An example of individual risk thresholds:

·  If threshold = 0.01 an individual is ‘safe’ if there are 100 individuals with the same combination of key variables.

·  If threshold = 0.05 an individual is ‘safe’ if there are 20 individuals with the same combination of key variables.

An example of re-identification rate:

·  If the sample size = 2000 and the number of expected re-identifications = 50 then the global re-identification rate (the proportion of correct re-identifications which can be obtained by an intruder when comparing target individuals in a sample with a population register containing key variables) equals (50/2000)* 100 = 2.5%.

·  If the sample size = 2000 and the number of expected re-identifications = 150 then the global re-identification rate equals (150/2000)* 100 = 7.5%.

Mu-Argus: A brief summary

Mu-Argus is an interactive program which allows the user to:

·  Select a combination of key variables to tabulate.

·  Create a risk chart of this table. This displays on a logarithmic scale a histogram of risky records present at different risk thresholds.

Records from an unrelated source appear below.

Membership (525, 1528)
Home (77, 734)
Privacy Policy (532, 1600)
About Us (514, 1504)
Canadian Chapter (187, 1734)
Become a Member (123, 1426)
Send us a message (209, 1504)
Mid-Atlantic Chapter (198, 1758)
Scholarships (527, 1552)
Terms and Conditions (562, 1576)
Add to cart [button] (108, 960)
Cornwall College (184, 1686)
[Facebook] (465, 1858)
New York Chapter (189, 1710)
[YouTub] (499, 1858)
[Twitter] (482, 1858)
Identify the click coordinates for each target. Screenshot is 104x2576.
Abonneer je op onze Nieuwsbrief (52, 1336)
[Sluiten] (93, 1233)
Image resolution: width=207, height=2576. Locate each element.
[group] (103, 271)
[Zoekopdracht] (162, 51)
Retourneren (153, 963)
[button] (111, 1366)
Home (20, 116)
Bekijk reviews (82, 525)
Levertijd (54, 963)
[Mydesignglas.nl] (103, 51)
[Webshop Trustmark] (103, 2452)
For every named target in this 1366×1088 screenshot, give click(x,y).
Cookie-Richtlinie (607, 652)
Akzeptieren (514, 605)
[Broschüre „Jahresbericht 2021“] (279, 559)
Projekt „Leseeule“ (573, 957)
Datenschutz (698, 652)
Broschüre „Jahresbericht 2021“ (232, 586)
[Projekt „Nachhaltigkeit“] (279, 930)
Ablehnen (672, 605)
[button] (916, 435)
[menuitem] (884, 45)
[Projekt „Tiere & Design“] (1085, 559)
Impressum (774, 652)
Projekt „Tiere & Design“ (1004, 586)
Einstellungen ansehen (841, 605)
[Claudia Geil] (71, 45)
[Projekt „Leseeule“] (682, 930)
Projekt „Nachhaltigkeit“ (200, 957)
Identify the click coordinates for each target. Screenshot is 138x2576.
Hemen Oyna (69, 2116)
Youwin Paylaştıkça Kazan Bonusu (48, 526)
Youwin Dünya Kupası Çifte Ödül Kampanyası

·  Set the individual risk threshold manually by moving the cursor along the risk chart. A pre-specified risk threshold (or re-identification rate threshold) can also be entered

·  Altering the individual risk threshold leads to the threshold re-identification rate (global) and the number of unsafe records being updated automatically.

·  Once a required individual risk threshold is determined Mu-Argus allows the user to carry out confidentiality techniques such as global recoding in order to reduce the number of risky records.